Document text:
++++++++
Healthy Eating is about making better, choices from a variety of foods to ensure you get the necessary vitamins and mineral for good health and well-being. It means enjoying your food whilst being mindful of what you consume. Healthy eating doesn’t have to be difficult, boring or involve dieting.

The Eatwell Guide

The Eatwell Guide provided by Public Health England helps you to get a balance of healthier and more sustainable food. It shows how much of what you eat overall should come from each food group. A larger version can be found at the end of this document for printing out if required.

There are four major food groups to consider. These are the following:

  • Carbohydrates
  • Fruit and vegetables
  • High Protein Foods
  • Dairy (& alternatives)

Carbohydrate – just over one third of your daily food consumption (38%*)

Carbohydrates (starch) are the body’s primary source of energy (fuel). Starch is broken down into glucose, which the body uses for energy.
Foods that are high in starch are an important part of the diet. They should account for about a third of all the food we consume. You should aim for 3-5 servings a day.

Examples of 1 serving:

  • 180g cooked pasta (75g dried)
  • 40g or about 3 handfuls of flaked breakfast cereals
  • 1 baked potato about the size of your fist
  • 2 slices of medium sliced bread
  • Their high energy content means that you need to be careful to not consume more than the guidance. You shouldn’t avoid or limit them but instead, keep track of how much starch you consume in total. A dietary imbalance can be caused by eliminating one food group, such as carbohydrates. As you will see in the Eatwell Guide; bread, potatoes, rice, and pasta are examples of starchy foods. Wholegrain alternatives are healthier, look for food labelling stating ‘100% wholegrain’ or ‘100% wholewheat.
  • Fibre-rich foods aid in the proper functioning of the gut and provide numerous other health benefits. People who are overweight or obese lose weight when they eat a diet rich in high-fibre, starchy carbohydrates, according to research.
++++++++
Exercise instructions:
[A] Name the four major food groups given in the healthy eating text.
[B] From the healthy eating text, echo the stretch from "Carbohydrates (starch) are" through "servings a day." word for word.
[C] Proceed with the healthy eating text, picking up after its last sentence.

Exercise data:
++++++++
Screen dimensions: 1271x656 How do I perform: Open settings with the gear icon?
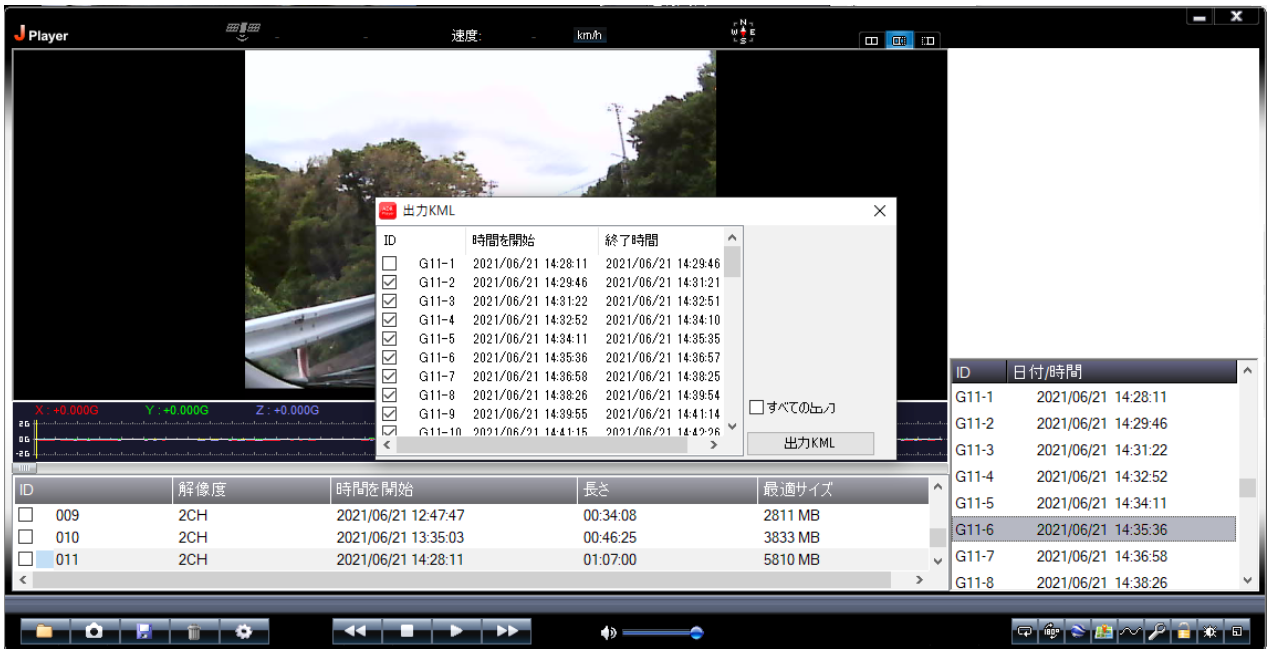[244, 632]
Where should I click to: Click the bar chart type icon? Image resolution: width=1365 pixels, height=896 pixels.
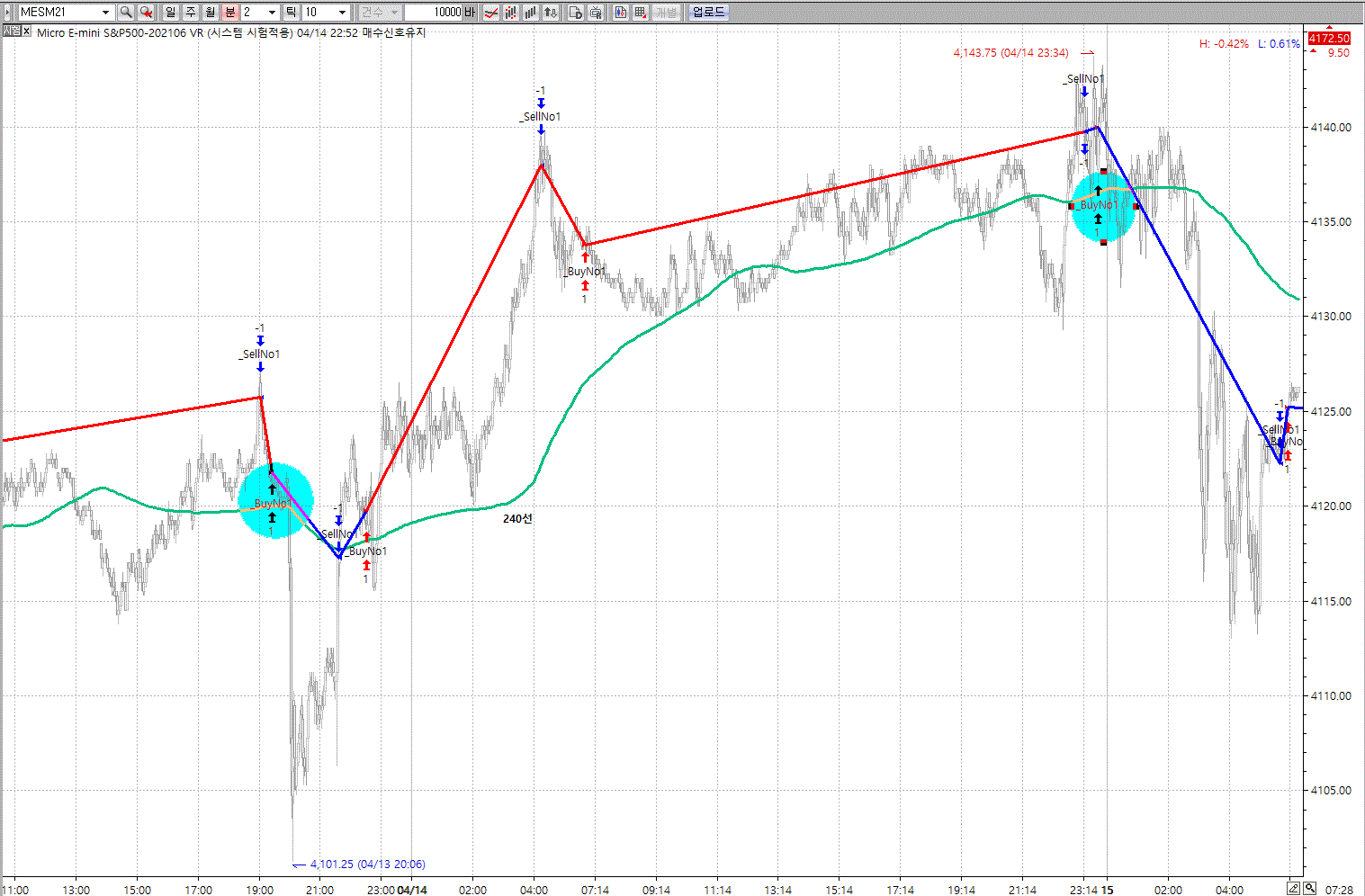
++++++++
Replies:
[A]
Carbohydrates
Fruit and vegetables
High Protein Foods
Dairy (& alternatives)

[B]
Carbohydrates (starch) are the body’s primary source of energy (fuel). Starch is broken down into glucose, which the body uses for energy.
Foods that are high in starch are an important part of the diet. They should account for about a third of all the food we consume. You should aim for 3-5 servings a day.

[C]
Fruit and vegetables – just over one third of your daily food consumption (40%*)

Micronutrients are abundant in fruits and vegetables. Vitamins, minerals, and antioxidants are among them. Micronutrients are required for many biochemical processes in the body that keep us healthy. Fibre is abundant in fruits and vegetables. They’re usually low in calories and delicious. Different colours indicate different nutrients too, which each play a part in keeping our bodies healthy.
According to current UK guidelines, at least five portions (roughly a large handful or 80g of each) of different fruits and vegetables should be consumed each day. They should make up just over a third of our dietary intake. Fruit and vegetables are available in a variety of forms, including dried, frozen, canned, and fresh. In fact, frozen retains more vitamins and minerals, because it is picked and iced at peak ripeness when it is most nutritious and flavourful. Frozen foods tends to be cheaper than fresh too.

Examples of 1 serving:

  • 1 apple, orange, pear, banana
  • A handful of grapes, cherries or berries
  • 2 plums, satsumas or kiwis
  • 150ml of fruit juice**
  • 30g dried fruit**

**Only have 1 serving of dried fruit or fruit juice as their health benefits beyond this become lessened due to high sugar values and increased calories.

Protein – about one eighth of your daily consumption (12%*)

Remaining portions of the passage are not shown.